What to produce: The lines needed are those below that contain the word "computer"; copy each one.
Segment Start: Source information
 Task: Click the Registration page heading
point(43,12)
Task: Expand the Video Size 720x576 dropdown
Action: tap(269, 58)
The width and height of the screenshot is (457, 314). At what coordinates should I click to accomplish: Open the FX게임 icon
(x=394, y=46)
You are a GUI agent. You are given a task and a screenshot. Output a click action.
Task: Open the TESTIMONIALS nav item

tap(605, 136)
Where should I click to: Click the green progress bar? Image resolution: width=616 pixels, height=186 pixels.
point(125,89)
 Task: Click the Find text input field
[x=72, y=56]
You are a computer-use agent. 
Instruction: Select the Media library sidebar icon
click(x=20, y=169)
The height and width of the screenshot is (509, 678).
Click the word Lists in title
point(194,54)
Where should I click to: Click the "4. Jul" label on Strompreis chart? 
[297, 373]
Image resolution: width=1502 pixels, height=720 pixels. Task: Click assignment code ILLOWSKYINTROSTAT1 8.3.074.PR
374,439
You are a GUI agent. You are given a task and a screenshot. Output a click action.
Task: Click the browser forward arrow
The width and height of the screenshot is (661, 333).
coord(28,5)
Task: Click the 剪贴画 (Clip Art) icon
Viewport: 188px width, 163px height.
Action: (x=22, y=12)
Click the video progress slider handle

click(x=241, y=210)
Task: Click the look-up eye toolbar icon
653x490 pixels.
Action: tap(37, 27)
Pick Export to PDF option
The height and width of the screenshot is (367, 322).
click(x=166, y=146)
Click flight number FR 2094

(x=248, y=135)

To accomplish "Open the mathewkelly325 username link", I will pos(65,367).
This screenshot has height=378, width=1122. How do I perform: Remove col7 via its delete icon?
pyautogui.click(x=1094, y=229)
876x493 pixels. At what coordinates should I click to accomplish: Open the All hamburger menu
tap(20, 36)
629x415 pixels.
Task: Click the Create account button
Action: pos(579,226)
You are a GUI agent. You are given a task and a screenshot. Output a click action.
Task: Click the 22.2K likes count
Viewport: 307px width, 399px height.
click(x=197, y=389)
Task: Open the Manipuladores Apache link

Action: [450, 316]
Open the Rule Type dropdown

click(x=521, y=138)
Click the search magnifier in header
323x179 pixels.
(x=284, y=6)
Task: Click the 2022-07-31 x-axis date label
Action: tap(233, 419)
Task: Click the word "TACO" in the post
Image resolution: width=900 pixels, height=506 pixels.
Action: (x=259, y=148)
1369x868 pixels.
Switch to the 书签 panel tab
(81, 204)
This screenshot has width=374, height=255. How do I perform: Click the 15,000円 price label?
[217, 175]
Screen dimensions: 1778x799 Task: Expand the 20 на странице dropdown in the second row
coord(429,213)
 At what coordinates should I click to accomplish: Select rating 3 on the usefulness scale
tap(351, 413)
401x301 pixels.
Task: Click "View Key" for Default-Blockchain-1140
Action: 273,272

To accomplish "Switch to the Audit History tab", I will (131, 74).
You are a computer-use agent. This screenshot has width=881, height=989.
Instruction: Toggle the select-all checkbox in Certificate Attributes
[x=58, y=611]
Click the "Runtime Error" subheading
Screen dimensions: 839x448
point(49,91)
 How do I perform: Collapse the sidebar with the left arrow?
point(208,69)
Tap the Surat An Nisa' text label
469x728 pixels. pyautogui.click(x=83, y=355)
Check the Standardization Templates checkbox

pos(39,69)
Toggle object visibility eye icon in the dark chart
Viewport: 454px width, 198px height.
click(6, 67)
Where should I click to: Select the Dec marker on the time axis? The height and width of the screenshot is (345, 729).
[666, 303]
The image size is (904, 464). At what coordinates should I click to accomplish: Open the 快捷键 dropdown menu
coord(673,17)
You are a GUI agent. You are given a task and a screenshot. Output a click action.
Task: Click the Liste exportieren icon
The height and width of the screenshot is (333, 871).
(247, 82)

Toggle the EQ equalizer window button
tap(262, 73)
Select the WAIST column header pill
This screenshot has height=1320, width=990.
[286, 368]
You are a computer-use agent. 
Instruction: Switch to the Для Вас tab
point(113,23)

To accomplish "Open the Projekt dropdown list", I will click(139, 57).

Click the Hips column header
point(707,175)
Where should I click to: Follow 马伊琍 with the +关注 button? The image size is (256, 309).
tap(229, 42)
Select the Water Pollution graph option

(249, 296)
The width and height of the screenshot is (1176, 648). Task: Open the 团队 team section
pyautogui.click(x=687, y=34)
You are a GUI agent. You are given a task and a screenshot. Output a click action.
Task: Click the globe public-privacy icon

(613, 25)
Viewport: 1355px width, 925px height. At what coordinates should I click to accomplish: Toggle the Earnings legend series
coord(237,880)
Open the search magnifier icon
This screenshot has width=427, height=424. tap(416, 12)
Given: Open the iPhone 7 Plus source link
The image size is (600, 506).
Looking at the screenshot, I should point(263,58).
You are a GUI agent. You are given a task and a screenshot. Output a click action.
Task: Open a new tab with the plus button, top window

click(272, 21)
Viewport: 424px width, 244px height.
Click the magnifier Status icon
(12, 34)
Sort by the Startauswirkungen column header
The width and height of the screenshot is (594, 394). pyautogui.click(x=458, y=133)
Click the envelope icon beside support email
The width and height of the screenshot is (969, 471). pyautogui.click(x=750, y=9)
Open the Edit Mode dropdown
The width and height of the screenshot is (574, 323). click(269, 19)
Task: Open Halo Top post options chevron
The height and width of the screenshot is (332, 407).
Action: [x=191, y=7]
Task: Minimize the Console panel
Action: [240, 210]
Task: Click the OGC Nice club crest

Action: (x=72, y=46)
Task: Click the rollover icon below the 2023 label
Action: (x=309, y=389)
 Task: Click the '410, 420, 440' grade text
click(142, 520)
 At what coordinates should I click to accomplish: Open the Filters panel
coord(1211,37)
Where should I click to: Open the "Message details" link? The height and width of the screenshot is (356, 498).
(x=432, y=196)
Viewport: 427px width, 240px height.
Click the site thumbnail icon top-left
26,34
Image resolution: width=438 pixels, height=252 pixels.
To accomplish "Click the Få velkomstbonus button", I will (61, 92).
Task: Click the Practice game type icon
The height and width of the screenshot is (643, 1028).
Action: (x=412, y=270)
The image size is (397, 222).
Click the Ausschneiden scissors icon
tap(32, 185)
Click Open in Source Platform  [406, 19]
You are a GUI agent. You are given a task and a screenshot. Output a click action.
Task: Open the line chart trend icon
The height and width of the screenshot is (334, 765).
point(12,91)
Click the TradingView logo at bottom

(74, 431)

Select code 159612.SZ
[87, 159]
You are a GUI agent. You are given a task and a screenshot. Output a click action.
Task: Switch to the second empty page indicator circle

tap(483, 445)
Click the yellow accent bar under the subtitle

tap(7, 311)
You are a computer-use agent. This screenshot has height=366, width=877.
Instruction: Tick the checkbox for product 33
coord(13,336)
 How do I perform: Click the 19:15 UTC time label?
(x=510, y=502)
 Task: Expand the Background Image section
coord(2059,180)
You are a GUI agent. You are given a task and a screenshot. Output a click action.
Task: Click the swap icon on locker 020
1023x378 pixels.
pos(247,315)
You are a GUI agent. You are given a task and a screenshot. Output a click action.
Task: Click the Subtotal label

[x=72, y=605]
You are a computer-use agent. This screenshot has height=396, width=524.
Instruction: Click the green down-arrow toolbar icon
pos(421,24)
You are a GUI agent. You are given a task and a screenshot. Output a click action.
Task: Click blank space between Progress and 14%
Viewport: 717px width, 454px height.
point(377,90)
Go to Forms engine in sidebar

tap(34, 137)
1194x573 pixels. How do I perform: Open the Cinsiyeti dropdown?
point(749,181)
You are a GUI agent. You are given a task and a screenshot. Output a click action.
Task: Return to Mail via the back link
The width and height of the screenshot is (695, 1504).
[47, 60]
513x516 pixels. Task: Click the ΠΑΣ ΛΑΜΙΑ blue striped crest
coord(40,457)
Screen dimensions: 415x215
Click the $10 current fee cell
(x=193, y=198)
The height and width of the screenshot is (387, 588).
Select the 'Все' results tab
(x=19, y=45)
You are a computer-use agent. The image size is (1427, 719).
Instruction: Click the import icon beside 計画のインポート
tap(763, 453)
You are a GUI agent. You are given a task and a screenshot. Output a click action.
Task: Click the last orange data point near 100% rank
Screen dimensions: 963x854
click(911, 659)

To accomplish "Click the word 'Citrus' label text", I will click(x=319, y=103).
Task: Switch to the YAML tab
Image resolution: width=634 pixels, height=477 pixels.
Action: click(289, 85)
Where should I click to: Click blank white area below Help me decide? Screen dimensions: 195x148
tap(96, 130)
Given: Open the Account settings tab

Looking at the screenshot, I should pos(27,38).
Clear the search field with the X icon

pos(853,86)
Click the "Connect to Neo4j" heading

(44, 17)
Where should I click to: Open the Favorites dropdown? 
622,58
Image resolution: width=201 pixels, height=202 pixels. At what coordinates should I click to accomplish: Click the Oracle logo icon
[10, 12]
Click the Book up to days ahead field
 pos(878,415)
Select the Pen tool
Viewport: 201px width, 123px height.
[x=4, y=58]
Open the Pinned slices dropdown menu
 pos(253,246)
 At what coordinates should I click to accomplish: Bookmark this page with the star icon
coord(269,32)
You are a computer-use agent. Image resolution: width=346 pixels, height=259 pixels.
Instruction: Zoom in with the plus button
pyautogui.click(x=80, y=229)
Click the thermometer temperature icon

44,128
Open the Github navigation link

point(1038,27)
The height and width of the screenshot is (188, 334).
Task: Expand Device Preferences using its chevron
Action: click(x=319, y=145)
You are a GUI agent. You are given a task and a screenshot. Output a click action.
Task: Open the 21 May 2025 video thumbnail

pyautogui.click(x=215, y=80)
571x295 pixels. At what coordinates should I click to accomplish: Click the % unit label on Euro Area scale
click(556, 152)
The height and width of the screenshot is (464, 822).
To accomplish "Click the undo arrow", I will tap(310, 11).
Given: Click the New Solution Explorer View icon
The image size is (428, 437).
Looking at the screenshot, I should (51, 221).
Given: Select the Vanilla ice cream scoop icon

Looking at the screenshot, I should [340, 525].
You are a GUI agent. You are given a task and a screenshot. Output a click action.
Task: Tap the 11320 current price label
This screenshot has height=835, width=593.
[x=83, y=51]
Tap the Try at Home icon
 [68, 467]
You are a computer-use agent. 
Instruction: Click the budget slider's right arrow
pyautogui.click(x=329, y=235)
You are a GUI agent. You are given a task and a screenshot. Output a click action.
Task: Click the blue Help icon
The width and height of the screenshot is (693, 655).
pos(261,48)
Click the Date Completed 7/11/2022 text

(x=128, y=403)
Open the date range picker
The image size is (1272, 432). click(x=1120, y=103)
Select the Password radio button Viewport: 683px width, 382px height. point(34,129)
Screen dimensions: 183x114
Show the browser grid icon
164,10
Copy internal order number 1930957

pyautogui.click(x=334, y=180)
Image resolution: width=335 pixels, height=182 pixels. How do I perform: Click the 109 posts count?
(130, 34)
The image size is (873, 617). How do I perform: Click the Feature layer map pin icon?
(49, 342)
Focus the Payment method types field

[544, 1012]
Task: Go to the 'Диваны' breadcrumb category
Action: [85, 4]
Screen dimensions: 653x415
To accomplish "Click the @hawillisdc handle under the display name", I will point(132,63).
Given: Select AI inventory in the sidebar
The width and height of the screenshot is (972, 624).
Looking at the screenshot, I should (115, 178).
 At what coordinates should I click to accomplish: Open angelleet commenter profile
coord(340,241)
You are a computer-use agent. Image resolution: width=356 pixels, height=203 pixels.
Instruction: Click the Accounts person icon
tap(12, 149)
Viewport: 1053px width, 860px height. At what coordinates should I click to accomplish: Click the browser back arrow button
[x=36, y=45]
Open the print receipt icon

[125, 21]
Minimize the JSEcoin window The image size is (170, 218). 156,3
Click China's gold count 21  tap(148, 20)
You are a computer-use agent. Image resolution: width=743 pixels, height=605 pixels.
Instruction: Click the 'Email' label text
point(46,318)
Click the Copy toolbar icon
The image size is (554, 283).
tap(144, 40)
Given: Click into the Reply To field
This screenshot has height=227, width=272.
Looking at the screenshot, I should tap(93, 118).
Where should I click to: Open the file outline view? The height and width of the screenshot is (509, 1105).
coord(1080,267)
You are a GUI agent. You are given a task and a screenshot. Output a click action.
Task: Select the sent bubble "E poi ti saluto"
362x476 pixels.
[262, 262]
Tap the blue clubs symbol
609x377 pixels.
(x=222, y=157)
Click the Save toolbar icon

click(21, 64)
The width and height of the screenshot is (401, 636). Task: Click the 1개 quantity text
Segment End: Source information
Output of the task:
You are a computer-use agent. 
You are a computer-use agent. This screenshot has width=881, height=989.
You are a computer-use agent. 
You are a computer-use agent. This screenshot has height=366, width=877.
You are a computer-use agent. This screenshot has height=396, width=524.
You are a computer-use agent. The image size is (1427, 719).
You are a computer-use agent. Image resolution: width=346 pixels, height=259 pixels.
You are a computer-use agent. 
You are a computer-use agent. Image resolution: width=356 pixels, height=203 pixels.
You are a computer-use agent. Image resolution: width=743 pixels, height=605 pixels.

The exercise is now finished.